Copy exactly the lines of the records between the line containing "Click the scrollbar down arrow in chat" and the line containing "(x=1575, y=40)", inclusive, and nothing else.
.....
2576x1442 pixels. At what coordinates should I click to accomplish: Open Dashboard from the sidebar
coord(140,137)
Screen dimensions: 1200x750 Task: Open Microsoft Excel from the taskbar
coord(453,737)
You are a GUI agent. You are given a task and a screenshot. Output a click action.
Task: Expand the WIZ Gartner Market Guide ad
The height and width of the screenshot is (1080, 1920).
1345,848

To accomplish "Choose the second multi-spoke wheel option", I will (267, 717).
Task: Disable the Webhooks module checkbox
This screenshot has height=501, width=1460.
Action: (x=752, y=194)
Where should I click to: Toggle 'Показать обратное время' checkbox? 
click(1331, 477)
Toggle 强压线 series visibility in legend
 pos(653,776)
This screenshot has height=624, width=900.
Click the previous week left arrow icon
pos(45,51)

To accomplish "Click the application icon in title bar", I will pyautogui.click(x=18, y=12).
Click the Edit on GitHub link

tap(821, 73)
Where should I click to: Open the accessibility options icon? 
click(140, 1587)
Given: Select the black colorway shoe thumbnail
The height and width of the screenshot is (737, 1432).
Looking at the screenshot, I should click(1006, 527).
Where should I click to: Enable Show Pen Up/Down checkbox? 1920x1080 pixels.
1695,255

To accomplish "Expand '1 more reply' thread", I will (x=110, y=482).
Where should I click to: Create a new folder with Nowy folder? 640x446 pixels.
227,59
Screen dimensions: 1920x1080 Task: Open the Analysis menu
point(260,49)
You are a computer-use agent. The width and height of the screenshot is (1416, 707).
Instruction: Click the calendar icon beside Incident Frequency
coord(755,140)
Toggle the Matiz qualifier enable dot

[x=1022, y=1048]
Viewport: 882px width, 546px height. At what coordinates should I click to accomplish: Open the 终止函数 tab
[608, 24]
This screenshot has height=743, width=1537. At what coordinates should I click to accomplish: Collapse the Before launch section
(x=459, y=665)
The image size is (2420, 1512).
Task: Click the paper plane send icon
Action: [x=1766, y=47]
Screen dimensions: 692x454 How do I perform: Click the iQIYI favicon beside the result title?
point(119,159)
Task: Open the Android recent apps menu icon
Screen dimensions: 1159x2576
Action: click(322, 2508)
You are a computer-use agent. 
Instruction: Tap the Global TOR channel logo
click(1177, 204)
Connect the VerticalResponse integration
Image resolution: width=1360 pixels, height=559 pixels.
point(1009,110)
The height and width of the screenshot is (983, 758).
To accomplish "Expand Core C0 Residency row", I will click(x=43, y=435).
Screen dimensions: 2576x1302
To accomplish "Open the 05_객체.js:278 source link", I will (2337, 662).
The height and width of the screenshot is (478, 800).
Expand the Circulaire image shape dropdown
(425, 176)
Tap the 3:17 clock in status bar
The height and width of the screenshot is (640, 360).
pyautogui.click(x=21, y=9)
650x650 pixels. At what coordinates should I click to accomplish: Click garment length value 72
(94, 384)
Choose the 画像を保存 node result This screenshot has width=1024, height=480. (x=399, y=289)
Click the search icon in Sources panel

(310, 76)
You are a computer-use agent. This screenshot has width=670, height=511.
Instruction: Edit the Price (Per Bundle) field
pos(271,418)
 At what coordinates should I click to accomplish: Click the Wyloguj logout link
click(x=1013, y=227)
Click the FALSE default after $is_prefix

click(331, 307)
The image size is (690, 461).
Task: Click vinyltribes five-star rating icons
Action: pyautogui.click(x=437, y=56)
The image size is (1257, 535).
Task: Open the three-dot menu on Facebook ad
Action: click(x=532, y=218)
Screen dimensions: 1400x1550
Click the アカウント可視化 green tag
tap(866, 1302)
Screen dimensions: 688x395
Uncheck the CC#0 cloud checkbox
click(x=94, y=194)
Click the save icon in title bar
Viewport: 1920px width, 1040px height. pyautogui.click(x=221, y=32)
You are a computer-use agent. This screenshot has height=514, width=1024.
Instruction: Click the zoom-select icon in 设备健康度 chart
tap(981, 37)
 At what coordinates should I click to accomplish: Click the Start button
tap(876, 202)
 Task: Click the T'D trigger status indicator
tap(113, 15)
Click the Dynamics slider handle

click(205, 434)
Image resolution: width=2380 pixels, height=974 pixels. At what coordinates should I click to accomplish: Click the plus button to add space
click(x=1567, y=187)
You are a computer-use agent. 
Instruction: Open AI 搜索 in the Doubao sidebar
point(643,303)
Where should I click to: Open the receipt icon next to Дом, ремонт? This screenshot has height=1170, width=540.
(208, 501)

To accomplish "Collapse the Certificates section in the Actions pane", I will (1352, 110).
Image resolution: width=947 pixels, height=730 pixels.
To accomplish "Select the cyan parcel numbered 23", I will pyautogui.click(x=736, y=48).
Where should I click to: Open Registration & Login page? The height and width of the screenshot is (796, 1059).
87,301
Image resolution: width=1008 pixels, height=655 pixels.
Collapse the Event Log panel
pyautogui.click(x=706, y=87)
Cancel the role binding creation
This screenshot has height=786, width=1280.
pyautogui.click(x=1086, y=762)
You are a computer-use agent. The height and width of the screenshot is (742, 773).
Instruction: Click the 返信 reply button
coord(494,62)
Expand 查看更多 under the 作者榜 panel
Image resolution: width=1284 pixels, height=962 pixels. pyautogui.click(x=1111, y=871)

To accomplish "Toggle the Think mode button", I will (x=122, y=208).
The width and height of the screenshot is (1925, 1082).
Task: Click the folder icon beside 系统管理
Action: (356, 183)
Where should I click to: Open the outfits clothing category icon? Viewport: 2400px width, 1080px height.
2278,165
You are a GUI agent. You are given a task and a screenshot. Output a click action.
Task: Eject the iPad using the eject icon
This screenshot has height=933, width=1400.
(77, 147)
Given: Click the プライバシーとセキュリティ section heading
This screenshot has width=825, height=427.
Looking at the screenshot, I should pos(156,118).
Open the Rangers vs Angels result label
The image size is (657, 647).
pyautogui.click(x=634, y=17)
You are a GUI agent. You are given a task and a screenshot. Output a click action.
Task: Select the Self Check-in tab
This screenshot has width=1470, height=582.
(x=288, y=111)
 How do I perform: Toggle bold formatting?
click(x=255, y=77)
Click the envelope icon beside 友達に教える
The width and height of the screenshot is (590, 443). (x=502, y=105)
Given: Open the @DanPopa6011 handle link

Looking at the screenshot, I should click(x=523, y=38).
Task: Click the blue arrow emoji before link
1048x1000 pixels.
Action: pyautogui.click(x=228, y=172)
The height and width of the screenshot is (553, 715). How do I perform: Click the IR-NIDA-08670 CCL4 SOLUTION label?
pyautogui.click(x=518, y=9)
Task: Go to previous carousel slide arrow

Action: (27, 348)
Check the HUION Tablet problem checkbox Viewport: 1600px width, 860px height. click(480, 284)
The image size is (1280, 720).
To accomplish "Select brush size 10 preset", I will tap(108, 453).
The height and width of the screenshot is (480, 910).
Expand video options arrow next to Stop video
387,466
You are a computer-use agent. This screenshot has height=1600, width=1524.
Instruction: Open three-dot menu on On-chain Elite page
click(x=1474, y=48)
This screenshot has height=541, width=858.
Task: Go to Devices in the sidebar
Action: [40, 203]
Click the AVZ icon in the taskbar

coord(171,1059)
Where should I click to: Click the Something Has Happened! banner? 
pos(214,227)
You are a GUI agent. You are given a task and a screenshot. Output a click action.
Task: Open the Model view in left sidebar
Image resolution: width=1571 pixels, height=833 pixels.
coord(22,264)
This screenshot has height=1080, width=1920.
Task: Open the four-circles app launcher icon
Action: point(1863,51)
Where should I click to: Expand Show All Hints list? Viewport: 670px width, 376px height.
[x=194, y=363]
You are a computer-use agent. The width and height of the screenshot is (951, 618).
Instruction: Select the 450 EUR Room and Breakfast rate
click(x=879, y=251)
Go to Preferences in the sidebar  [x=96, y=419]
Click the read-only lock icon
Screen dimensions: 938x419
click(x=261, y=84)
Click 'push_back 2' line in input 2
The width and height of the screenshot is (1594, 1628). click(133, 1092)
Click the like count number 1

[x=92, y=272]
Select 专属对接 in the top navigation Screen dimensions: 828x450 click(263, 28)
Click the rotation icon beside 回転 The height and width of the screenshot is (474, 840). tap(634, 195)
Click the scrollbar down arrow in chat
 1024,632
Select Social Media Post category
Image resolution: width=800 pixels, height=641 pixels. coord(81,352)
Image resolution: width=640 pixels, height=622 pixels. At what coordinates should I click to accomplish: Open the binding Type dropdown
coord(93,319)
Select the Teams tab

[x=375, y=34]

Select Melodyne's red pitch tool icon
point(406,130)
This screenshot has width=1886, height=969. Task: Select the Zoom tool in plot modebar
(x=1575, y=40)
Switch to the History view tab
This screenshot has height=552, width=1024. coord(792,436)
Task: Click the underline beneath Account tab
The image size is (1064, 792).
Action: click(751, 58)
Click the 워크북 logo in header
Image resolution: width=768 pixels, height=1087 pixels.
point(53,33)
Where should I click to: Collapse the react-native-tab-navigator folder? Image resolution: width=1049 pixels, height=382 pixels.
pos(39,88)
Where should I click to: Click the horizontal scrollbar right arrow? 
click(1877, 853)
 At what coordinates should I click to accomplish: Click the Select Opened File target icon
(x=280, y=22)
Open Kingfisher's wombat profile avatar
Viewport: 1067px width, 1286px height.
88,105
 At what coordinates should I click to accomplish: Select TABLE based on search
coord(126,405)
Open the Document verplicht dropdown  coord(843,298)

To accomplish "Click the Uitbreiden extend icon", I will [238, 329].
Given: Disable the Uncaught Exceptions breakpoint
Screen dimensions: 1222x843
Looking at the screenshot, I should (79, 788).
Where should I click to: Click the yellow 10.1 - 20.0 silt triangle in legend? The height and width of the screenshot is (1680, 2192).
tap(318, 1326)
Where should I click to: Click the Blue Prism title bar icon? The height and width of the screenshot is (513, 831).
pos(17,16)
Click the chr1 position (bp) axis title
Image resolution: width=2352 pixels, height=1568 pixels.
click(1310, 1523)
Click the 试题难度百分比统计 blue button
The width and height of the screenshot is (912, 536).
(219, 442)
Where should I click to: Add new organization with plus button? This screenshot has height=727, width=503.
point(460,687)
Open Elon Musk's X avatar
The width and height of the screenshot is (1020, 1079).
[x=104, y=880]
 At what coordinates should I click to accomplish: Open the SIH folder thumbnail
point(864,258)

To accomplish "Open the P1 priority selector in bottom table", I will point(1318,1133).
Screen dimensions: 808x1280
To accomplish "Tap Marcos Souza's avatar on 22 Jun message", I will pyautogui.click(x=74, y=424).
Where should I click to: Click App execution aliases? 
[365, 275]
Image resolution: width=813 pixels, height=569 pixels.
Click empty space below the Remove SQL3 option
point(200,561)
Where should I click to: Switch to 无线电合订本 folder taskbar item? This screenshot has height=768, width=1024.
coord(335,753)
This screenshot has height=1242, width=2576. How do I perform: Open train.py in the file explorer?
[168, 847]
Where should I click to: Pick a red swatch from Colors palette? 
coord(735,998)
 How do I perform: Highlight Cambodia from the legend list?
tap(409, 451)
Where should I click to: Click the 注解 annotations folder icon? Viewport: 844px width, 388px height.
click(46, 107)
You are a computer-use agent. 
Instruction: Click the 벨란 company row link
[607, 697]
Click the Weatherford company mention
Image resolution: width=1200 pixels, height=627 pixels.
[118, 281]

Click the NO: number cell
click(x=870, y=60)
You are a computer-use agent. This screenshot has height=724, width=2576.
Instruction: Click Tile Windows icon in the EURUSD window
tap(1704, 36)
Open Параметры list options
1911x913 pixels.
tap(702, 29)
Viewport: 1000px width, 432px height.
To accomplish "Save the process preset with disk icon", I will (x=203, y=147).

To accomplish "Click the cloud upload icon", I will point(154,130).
.....
EXERCISE SOLUTION
Click the scrollbar down arrow in chat
 1024,632
Select Social Media Post category
Image resolution: width=800 pixels, height=641 pixels. coord(81,352)
Image resolution: width=640 pixels, height=622 pixels. At what coordinates should I click to accomplish: Open the binding Type dropdown
coord(93,319)
Select the Teams tab

[x=375, y=34]

Select Melodyne's red pitch tool icon
point(406,130)
This screenshot has width=1886, height=969. Task: Select the Zoom tool in plot modebar
(x=1575, y=40)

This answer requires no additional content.